### Record set

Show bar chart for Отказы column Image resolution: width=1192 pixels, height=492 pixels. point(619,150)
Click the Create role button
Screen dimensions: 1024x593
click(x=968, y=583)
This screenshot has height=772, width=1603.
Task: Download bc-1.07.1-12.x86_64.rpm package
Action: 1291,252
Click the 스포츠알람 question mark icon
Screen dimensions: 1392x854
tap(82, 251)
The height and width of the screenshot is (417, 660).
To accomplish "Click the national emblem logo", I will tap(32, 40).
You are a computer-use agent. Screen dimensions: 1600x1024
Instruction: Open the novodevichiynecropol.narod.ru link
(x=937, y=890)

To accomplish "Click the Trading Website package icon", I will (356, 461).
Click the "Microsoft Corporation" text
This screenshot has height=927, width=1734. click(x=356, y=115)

######

Requirement:
The lines to return run from the one containing "Click the Create role button" through the last line of the records above. Give them exactly and include nothing more.

Reply:
Click the Create role button
Screen dimensions: 1024x593
click(x=968, y=583)
This screenshot has height=772, width=1603.
Task: Download bc-1.07.1-12.x86_64.rpm package
Action: 1291,252
Click the 스포츠알람 question mark icon
Screen dimensions: 1392x854
tap(82, 251)
The height and width of the screenshot is (417, 660).
To accomplish "Click the national emblem logo", I will tap(32, 40).
You are a computer-use agent. Screen dimensions: 1600x1024
Instruction: Open the novodevichiynecropol.narod.ru link
(x=937, y=890)

To accomplish "Click the Trading Website package icon", I will (356, 461).
Click the "Microsoft Corporation" text
This screenshot has height=927, width=1734. click(x=356, y=115)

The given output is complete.